Jason Judd is the curator of the show, which is the largest solo exhibition of the artist's work to date. The photos feature landscapes and portraits from both Uibopuu's homeland and her new home in the U.S. Judd noted that the photos blend together in a shared human condition and display of perseverance in the face of difficulty.
"When you walk around the exhibition, you see a variety of photos. You see portraits, you see landscapes, you see very dark and brooding voyeuristic photos as well. So it looks like she's covering a lot of area. "
The artist is searching for real sense of recovery and fortitude, explained Judd.

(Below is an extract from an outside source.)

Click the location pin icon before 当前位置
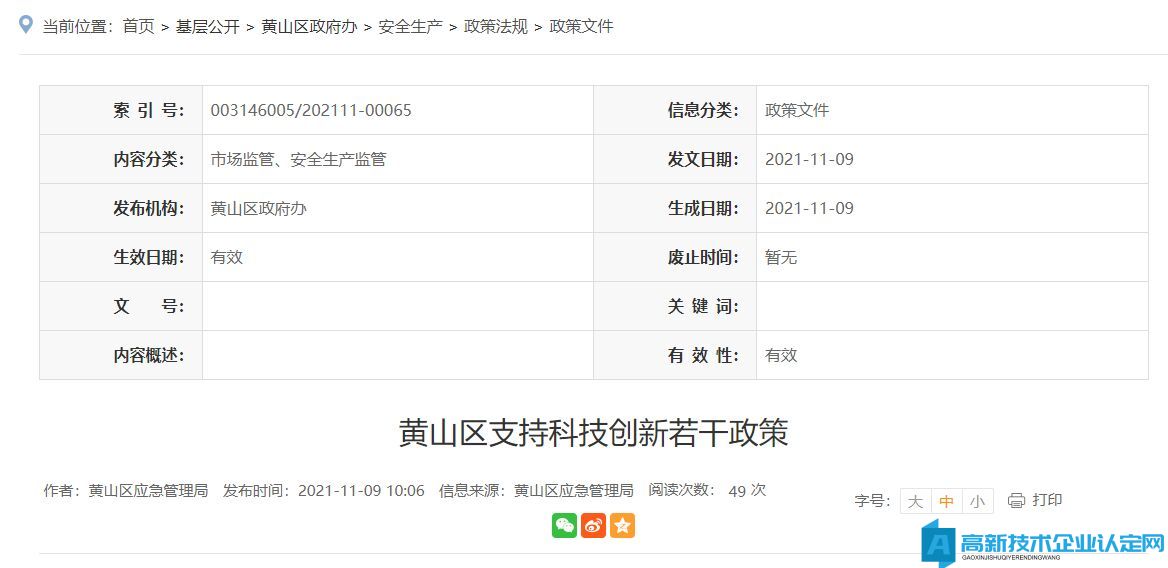This screenshot has height=568, width=1168. (x=26, y=24)
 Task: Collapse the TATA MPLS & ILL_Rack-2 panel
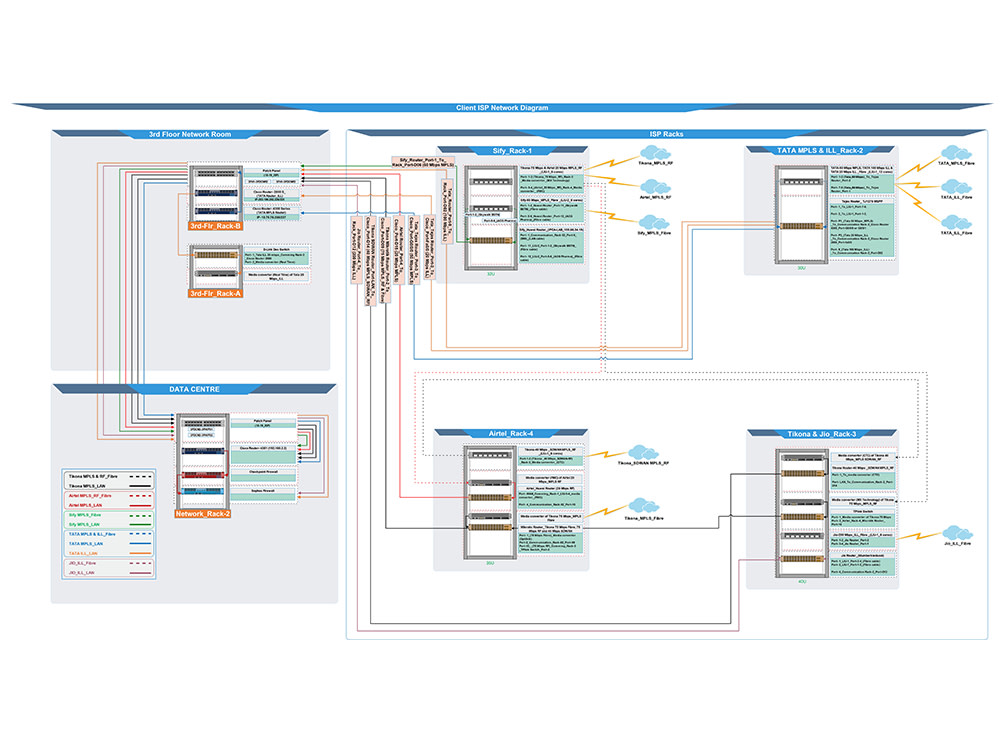click(822, 149)
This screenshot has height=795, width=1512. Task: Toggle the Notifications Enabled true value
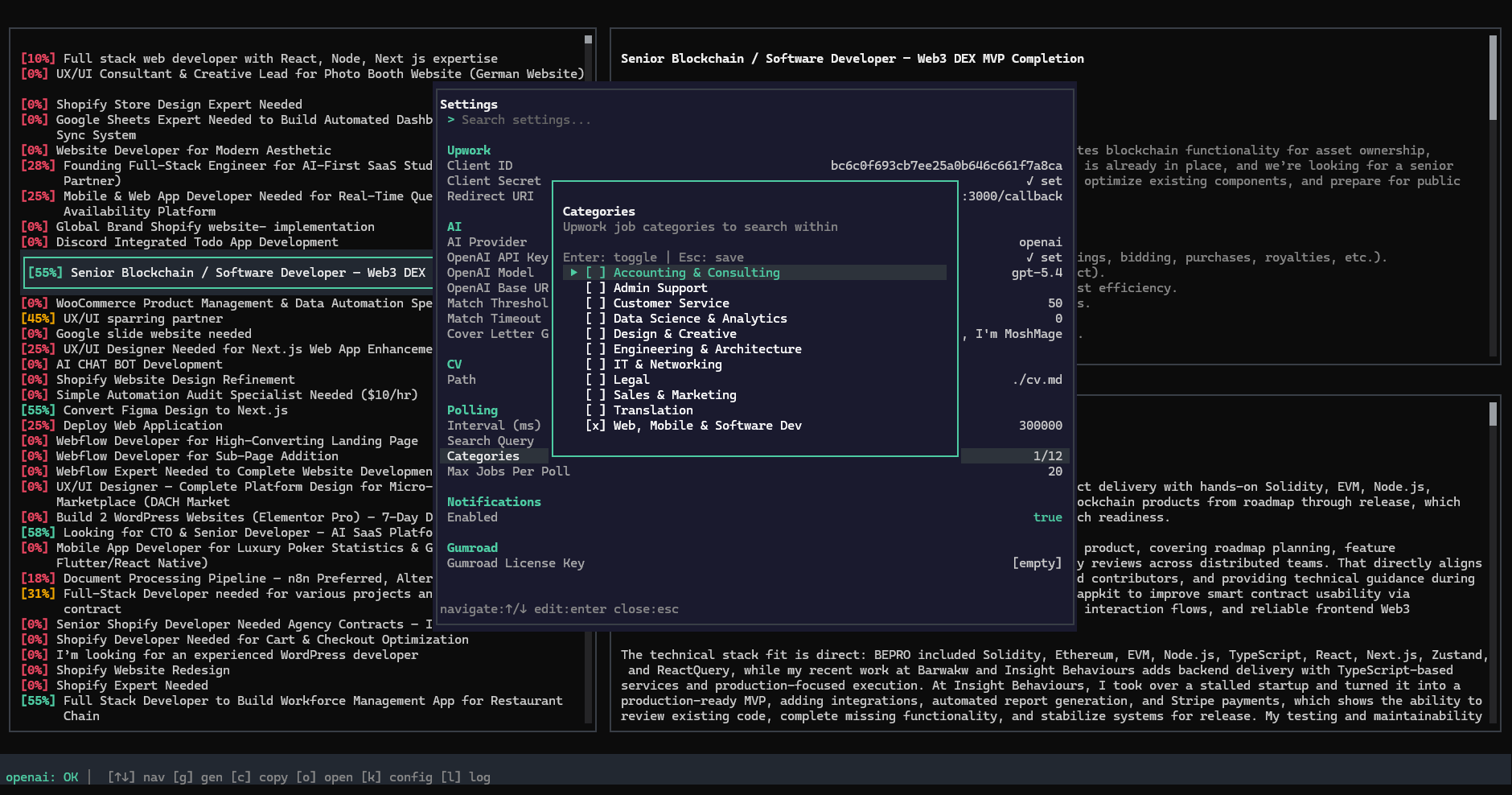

"You might ask yourself how is she grafting those words and that concept onto that landscape and onto those people. And I think it comes from her own history and her own sense of fortitude, being an immigrant from Estonia, growing up in the Soviet Union coming here on a one-way ticket."
The plane ticket was purchased with the money Uibopuu won in a photography contest.
"She flew to the United States and found herself in northern Illinois, then New York," said Judd. "That kind of perseverance that she had, that kind of life experience really affords her the ability to find people who have that same sense of fortitude that she knows herself."
One photo depicts a woman sunbathing in a bleak Estonian landscape. It's called "Sunbather."
"When I first saw this image, the first thing that came to my mind was a very famous painting called 'Christina's World' by Andrew Wyeth," Judd remarked. "That depicts a woman in this farmland reaching back for the farmhouse. That woman had polio and Andrew Wyeth talked about her fortitude and her challenges as a human being, where people saw her life as almost worthless. Aesthetically, the photo is set up like that. But instead of that female protagonist reaching back for a farmhouse, the sunbather is looking up into the sky, with her hands clasping her face and bathing in the sunshine. Instead of a farmhouse, there's these Soviet-style apartment blocks back there. There's not this longing to go back there, but this reprieve from the challenges of everyday life."
"E.S.E." is on display at the University Galleries through April 1.